Das zeigt: Industrialisierte Staaten sehen den bewaffneten Kampf um Ressourcen auf hoher See als realistische Zukunft und wollen darauf vorbereitet sein. Längst sehen sie nicht mehr nur Terroristen als Gefahr für die maritime Sicherheit, sondern andere Staaten. Israel fürchtet Angriffe der Marinen seiner Nachbarstaaten auf seine Energieversorgung. China will seine Ansprüche gegen alle anderen asiatischen Staaten durchsetzen: Japan im Osten und Vietnam, Korea, Malaysia, die Philippinen aber auch Indonesien im Süden. Die berühmt-berüchtigte Neun-Punkte-Linie Chinas überlagert sich hier mit den Anspruchszonen, die durch das UN-Seerechtsabkommen von 1982 festgelegt worden waren. Noch ist der Arktische Rat offiziell optimistisch, dass sie die Arktis friedlich aufteilen können.
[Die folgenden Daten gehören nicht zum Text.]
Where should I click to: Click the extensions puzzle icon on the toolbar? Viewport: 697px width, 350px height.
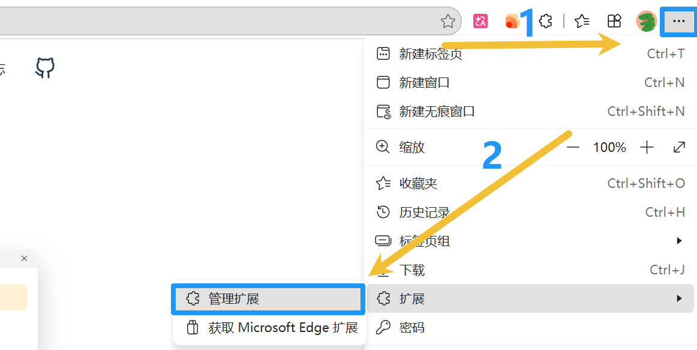coord(545,20)
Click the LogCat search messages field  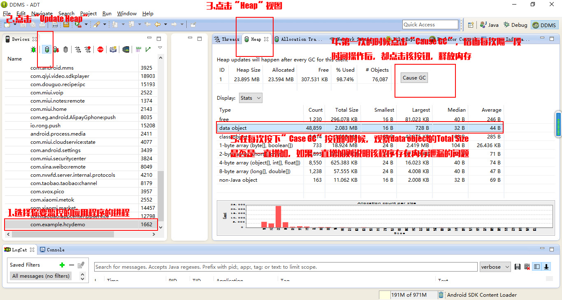[x=286, y=267]
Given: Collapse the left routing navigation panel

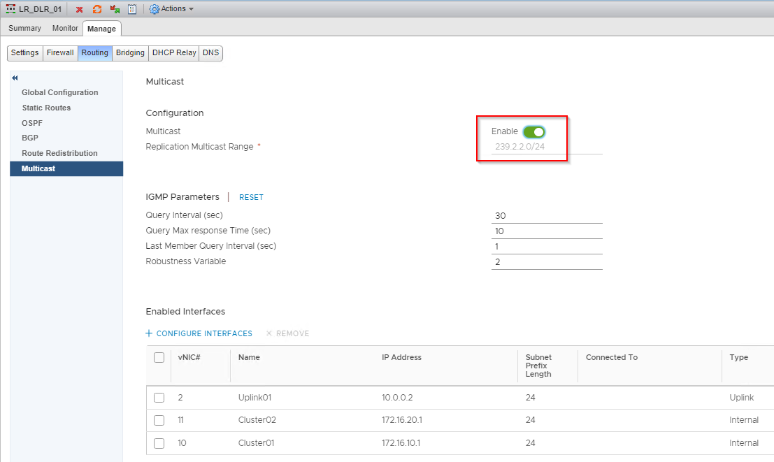Looking at the screenshot, I should tap(15, 78).
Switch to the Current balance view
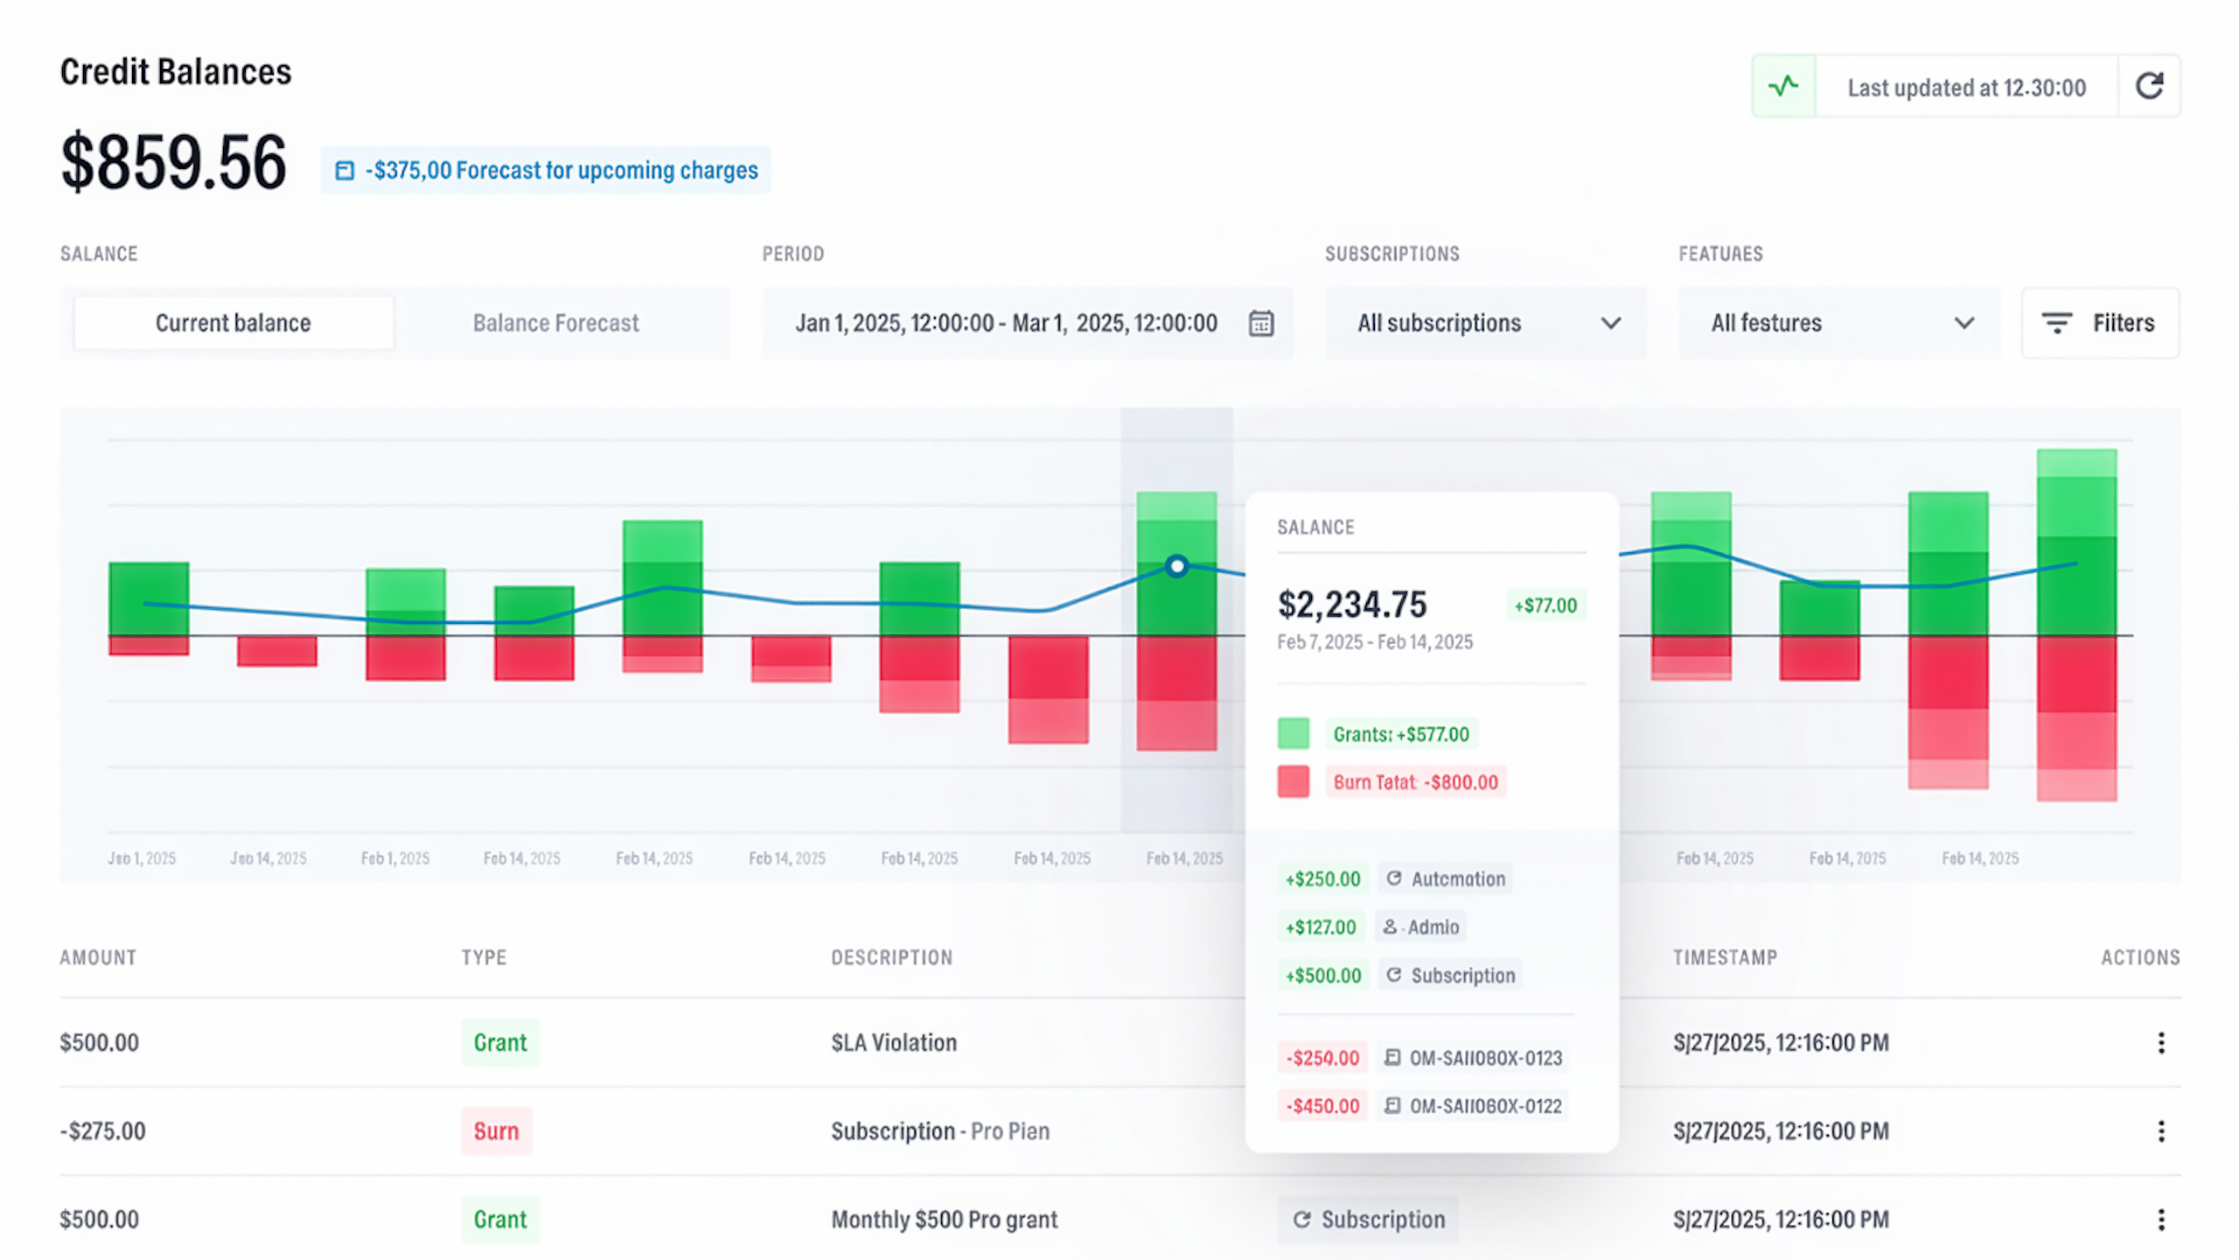 (234, 323)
Auf dem ganzen Erdball führt die Knappheit der Rohstoffe dazu, dass die Staaten auf hohe See schauen, um die Versorgung ihrer Zivilisation mit Wärme, Transportmitteln und allerlei elektronischen Gerätschaften sicherzustellen. Ein Blick auf den Globus und eine Linien, die man zweihundert Meilen von jeder Landmasse zieht, zeigen die Sphären der Wirtschaftsinteressen der Küstenstaaten. Jede kleine Insel löst eine zweihundert Meilen Zone aus. In diese Zone mindestens können die Staaten ihre staatliche Souveränität ausweiten wollen.
"The whole issue of 'economic waters' actually triples the size of Israel, but also creates strategic threats not only concerning the rigs and those working there, but also a threat to Israel's energy supply," said a senior naval officer. "A possible strike against the rigs is a nightmare scenario." Zitat: Haaretz 9. Jan. 2012; Bild: Rigzone.com
Das 21. Jahrhundert wird mit wirtschaftlicher Prosperität einhergehend erleben, wie Staaten ihre Territorial verankerte Souveränität auf Bereiche der hohen See übertragen wollen. Kann das Völkerrecht Schritt halten?
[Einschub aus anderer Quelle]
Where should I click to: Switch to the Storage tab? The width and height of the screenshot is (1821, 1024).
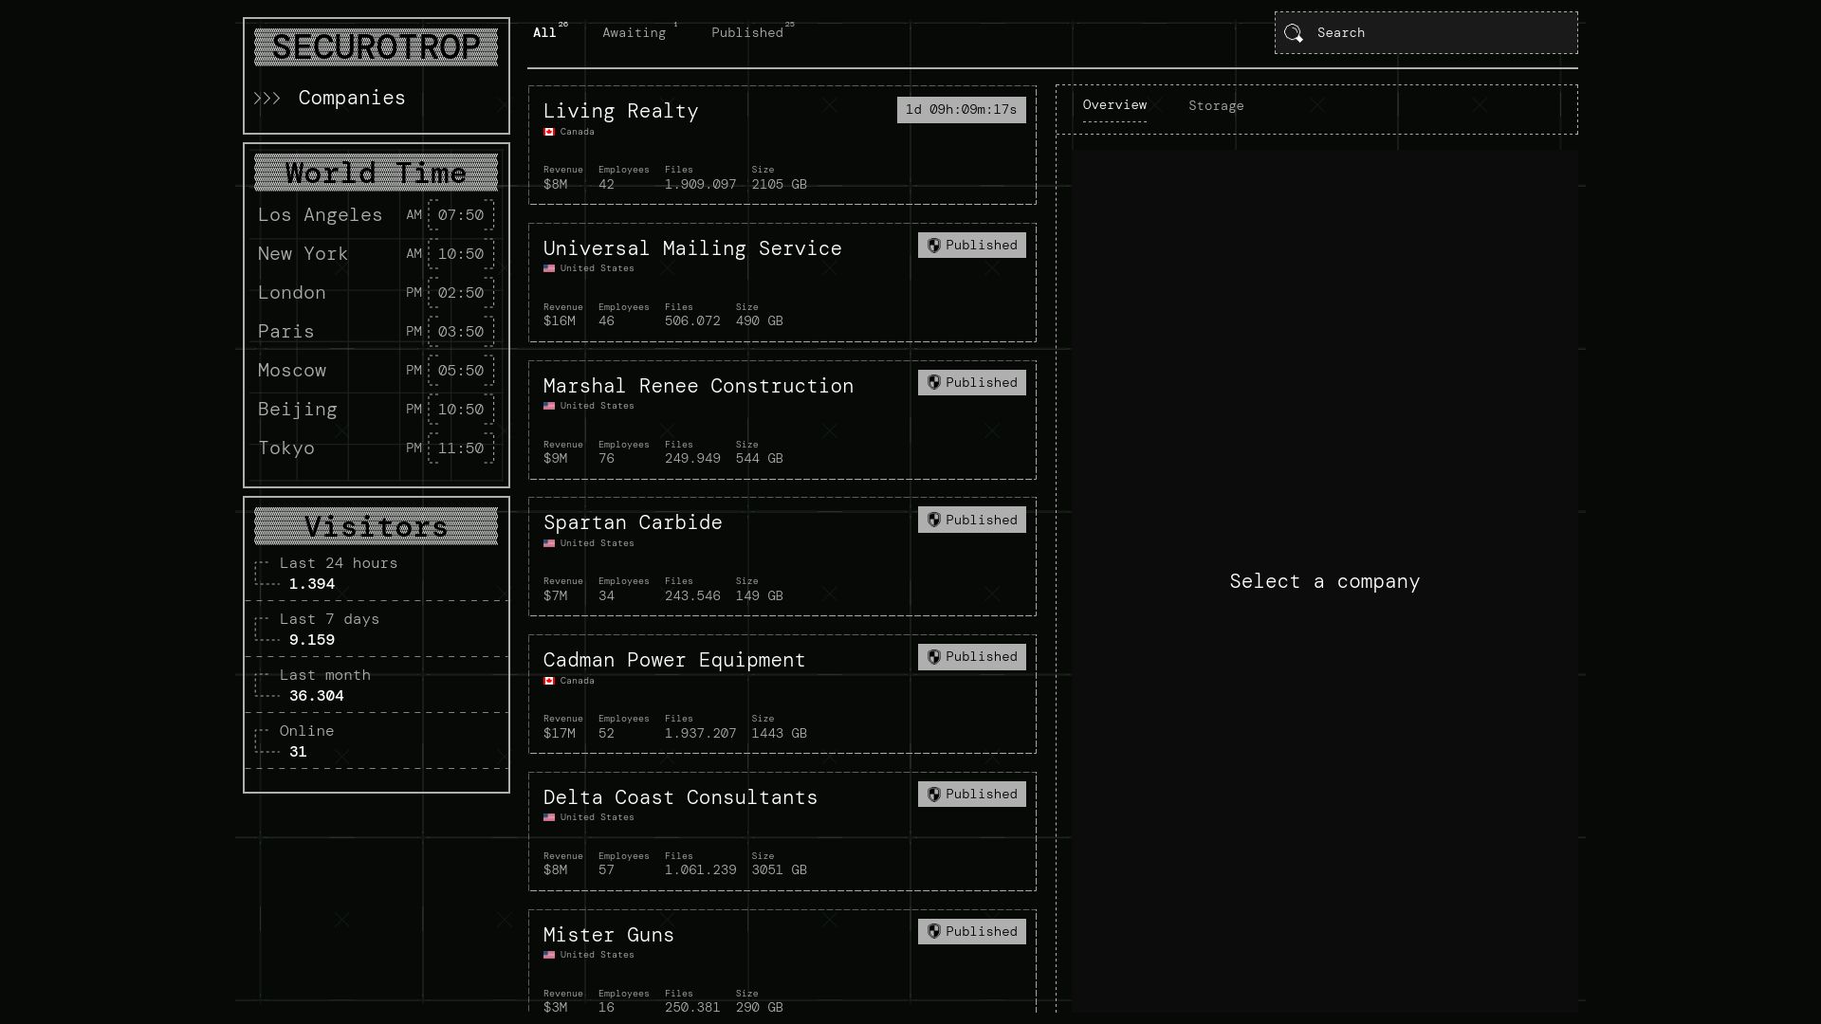[x=1217, y=105]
Die Gründe für Konflikte verstärken sich. Bald ist es nicht nur Öl und Gas, das Offshore gefördert wird: auch Metalle verbergen sich in den Tiefen der Meere - und alle wollen ein Stück vom Kuchen. Aber gleichzeitig verstärken sich auch die Gründe für eine friedliche Belegung der Konflikte: So eine Offshore Plattform mit all der dazugehörigen Infrastruktur wird Milliarden von Dollar kosten. Zusätzlich kommt der durch die gewonnenen Rohstoffe riskierte Nutzen für die Volkswirtschaft. Wenn alle Staaten solche Plattformen besitzen, sollten sie sich gegenseitig nicht die Risikokosten erhöhen wollen. Logisch wäre daher eine friedliche Einigung zum Nutzen aller Beteiligter. Aber irrationales Verhalten kann diese Rechnung immer stören. Und ein Staat, der keine Offshore Plattformen hat, hat auch nichts zu verlieren, und alles zu gewinnen, wenn er die Arterie der Wirtschaft seines Gegners auf hoher See kappen kann.
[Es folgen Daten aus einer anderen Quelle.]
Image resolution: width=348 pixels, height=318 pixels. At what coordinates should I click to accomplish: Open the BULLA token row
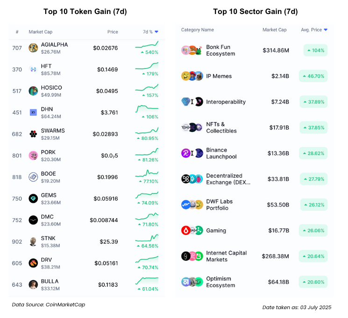pyautogui.click(x=87, y=284)
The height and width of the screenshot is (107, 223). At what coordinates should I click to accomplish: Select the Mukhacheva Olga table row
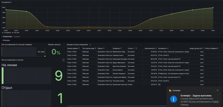144,52
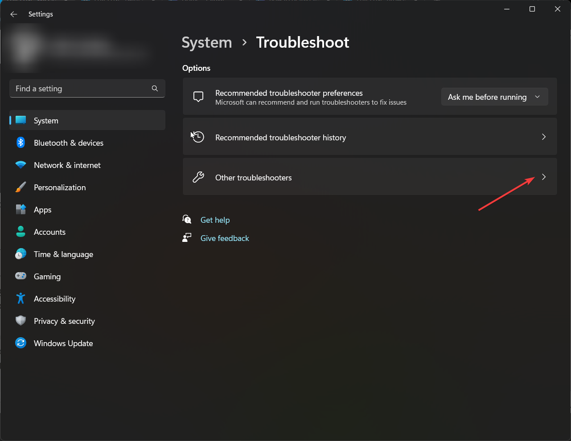Screen dimensions: 571x441
Task: Click the Accessibility figure icon
Action: 21,298
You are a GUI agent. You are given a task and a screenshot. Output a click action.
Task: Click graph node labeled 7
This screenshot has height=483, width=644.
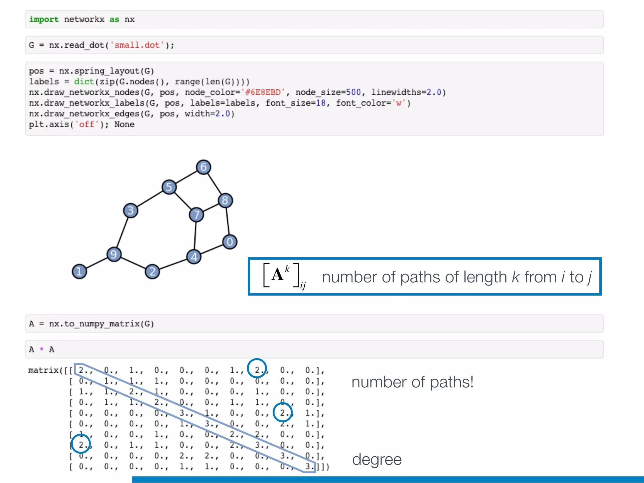point(197,215)
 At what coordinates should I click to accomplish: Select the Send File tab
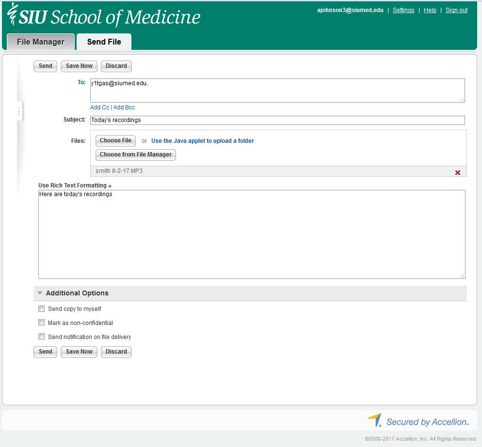pos(104,42)
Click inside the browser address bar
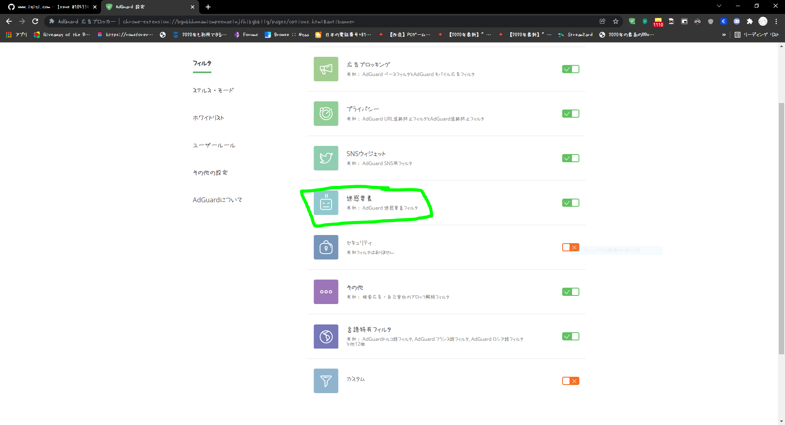Viewport: 785px width, 425px height. (286, 21)
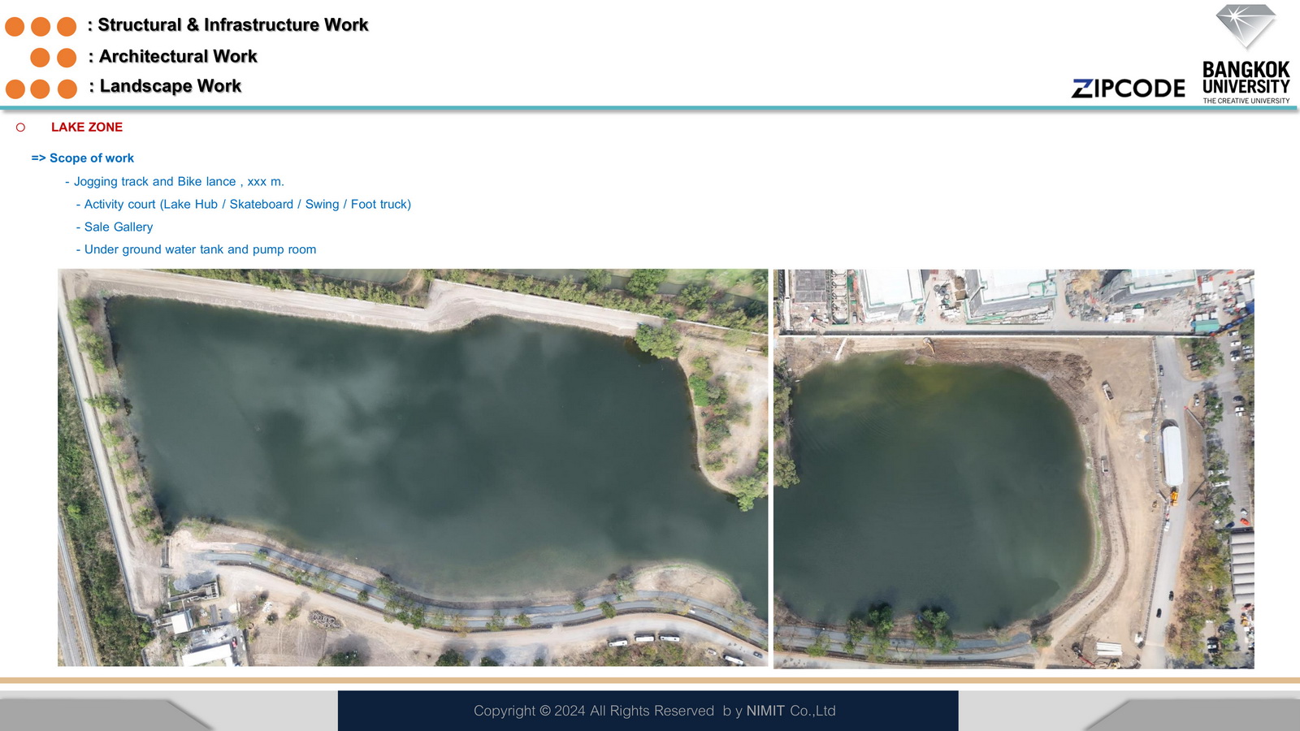Select the Structural & Infrastructure Work heading
This screenshot has height=731, width=1300.
pos(232,25)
Die Konflikte auf hoher See werden zunehmen, während die Staaten ihre Interessensphären gegeneinander abzugrenzen versuchen. Es bleibt die Frage zu untersuchen, ob die Vermehrung der Offshore Anlagen als Katalysator für die Entwicklung des Völkerrechts dienen kann. Milliarden-Dollar Investments und die Versorgungssicherheit der Weltwirtschaft sollte als Interesse Vorrang haben vor nationalistischen Kurzsichtigkeiten und so den Frieden auf See bewahren.
Tim Bergmann studiert im Masterstudiengang "Internationale Politik und Internationales Recht" an der Christian-Albrechts-Universität zu Kiel mit Schwerpunkt auf Sicherheitspolitik. Zuvor studierte er Politikwissenschaft und Geschichte in Dresden.